Obiettivo 1: Ricopia senza alcuna modifica la parte dell'elenco che si apre con la riga contenente "Image resolution: width=1568 pixels, height=765" e arriva fino alla fine dell'elenco, includendo entrambi gli estremi.

* * *

I video circolano e immortalano il paradosso di una città in cui immigrati e maranza, cioè individui che hanno acquisito la cittadinanza italiana ma evidentemente non si sentono figli di nessuna terra, inneggiano ad Allah, sbevacchiano, si scontrano tra opposte bande, si lanciano in cori osceni e soprattutto inveiscono contro il luogo in cui vivono.
In Francia questo cortocircuito è noto da tempo, da noi è relativamente nuovo ma non meno preoccupante: perché in spregio a qualunque senso del ridicolo, nella stessa città salutista, eco-friendly, immaginata da Sala a misura di mobilità sostenibile e con attenzione al fumo, il cui divieto ormai è stato esteso anche all’aria aperta, ecco avanzarsi un’orda che si consolida e si cementifica attorno parole d’ordine identitarie, pseudo-religiose e con bandiere a garrire nel freddo vento di San Silvestro, nemmeno fosse una partita di calcio o peggio ancora si trattasse dei tempi supplementari delle guerre di religione.
Pseudo-religiose perché quell’Allah akbar risuonato tonante nella piazza, accompagnato da insulti alle autorità e alle forze dell’ordine e all’Italia tutta, appare come la riaffermazione di una qualche identità per giovani che si sentono privi di qualunque collegamento con la realtà sociale e allora eccoli trincerarsi dietro le parole forti, oleografiche, di una religione i cui precetti, tra fumo, droga, alcolici, finiscono poi per violare sistematicamente.
Ma la coerenza teologica poco importa, perché qui siamo davanti una rivendicazione, una attestazione di presenza che nelle radici islamiche vede e predica un immaginifico ritorno alla casa dei padri, quella stessa casa dove è assai lecito pensare non li farebbero nemmeno tornare.
L’ingratitudine e il disprezzo per la terra che ospita, e dico così perché sentendo l’incespicante italiano dell’orda propendo per immigrati piuttosto che per figli italianizzati di stranieri, è ormai un grande classico delle città europee, dove la primaria preoccupazione di stampa, politica e opinione pubblica davanti episodi come questo, o anche ben peggiori, spesso sconfinanti nell’autentico terrorismo, è cercare di nascondere tutto frettolosamente sotto il tappeto.
D’altronde, praticamente nelle stesse ore, a Rimini un egiziano, con riconoscimento dello status di protezione internazionale e Corano in tasca, accoltellava quattro passanti venendo poi neutralizzato da un carabiniere, finito indagato al solito per eccesso di legittima difesa, come se adempiere il proprio dovere, cioè evitare che un tizio ammazzi a coltellate degli innocenti e ignari cittadini, sia atto meritevole dell’automatismo inquisitorio.

* * *

Obiettivo 2: Per ciascuna affermazione indica se concorda con l'estratto del documento, rispondendo sì o no e citando alla lettera le parole del testo che lo stabiliscono. (a) In Francia il cortocircuito descritto è noto da tempo. (b) A Rimini l'egiziano accoltellò sei passanti. (c) Il divieto di fumo è stato esteso anche all'aria aperta.

* * *

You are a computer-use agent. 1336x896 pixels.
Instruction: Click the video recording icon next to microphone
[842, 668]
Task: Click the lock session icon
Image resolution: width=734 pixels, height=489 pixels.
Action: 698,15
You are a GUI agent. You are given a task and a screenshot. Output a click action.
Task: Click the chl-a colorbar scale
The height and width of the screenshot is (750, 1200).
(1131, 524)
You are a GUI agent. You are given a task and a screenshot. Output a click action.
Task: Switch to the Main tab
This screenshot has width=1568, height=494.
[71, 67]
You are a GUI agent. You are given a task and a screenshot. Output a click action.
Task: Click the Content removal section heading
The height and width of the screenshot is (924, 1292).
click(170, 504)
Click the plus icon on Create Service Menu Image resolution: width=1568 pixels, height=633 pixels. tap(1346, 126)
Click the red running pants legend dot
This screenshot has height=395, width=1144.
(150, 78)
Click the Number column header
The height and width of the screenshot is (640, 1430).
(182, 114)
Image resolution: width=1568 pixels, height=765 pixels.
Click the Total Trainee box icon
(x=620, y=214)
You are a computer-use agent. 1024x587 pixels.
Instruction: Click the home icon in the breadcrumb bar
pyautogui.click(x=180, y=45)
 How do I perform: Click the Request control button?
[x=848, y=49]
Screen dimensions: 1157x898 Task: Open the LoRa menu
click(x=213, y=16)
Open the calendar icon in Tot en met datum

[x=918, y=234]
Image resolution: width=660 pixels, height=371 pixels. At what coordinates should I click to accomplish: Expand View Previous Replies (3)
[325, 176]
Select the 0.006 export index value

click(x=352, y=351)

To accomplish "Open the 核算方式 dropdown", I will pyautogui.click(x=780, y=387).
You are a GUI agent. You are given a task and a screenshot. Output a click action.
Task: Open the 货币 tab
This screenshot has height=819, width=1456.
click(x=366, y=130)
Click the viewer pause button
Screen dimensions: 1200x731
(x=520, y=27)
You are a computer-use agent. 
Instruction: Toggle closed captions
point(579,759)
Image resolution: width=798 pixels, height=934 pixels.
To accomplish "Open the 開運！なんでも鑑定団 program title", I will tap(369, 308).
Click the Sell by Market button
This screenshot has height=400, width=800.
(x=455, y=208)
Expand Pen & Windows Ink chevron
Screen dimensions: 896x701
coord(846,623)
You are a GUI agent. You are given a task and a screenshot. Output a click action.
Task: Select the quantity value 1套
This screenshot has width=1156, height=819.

* * *

Risposta completa 1:
Image resolution: width=1568 pixels, height=765 pixels.
Click the Total Trainee box icon
(x=620, y=214)
You are a computer-use agent. 1024x587 pixels.
Instruction: Click the home icon in the breadcrumb bar
pyautogui.click(x=180, y=45)
 How do I perform: Click the Request control button?
[x=848, y=49]
Screen dimensions: 1157x898 Task: Open the LoRa menu
click(x=213, y=16)
Open the calendar icon in Tot en met datum

[x=918, y=234]
Image resolution: width=660 pixels, height=371 pixels. At what coordinates should I click to accomplish: Expand View Previous Replies (3)
[325, 176]
Select the 0.006 export index value

click(x=352, y=351)

To accomplish "Open the 核算方式 dropdown", I will pyautogui.click(x=780, y=387).
You are a GUI agent. You are given a task and a screenshot. Output a click action.
Task: Open the 货币 tab
This screenshot has height=819, width=1456.
click(x=366, y=130)
Click the viewer pause button
Screen dimensions: 1200x731
(x=520, y=27)
You are a computer-use agent. 
Instruction: Toggle closed captions
point(579,759)
Image resolution: width=798 pixels, height=934 pixels.
To accomplish "Open the 開運！なんでも鑑定団 program title", I will tap(369, 308).
Click the Sell by Market button
This screenshot has height=400, width=800.
(x=455, y=208)
Expand Pen & Windows Ink chevron
Screen dimensions: 896x701
coord(846,623)
You are a GUI agent. You are given a task and a screenshot. Output a click action.
Task: Select the quantity value 1套
This screenshot has width=1156, height=819.

Risposta completa 2:
(a) Sì: «In Francia questo cortocircuito è noto da tempo».
(b) No: «accoltellava quattro passanti».
(c) Sì: «il cui divieto ormai è stato esteso anche all’aria aperta».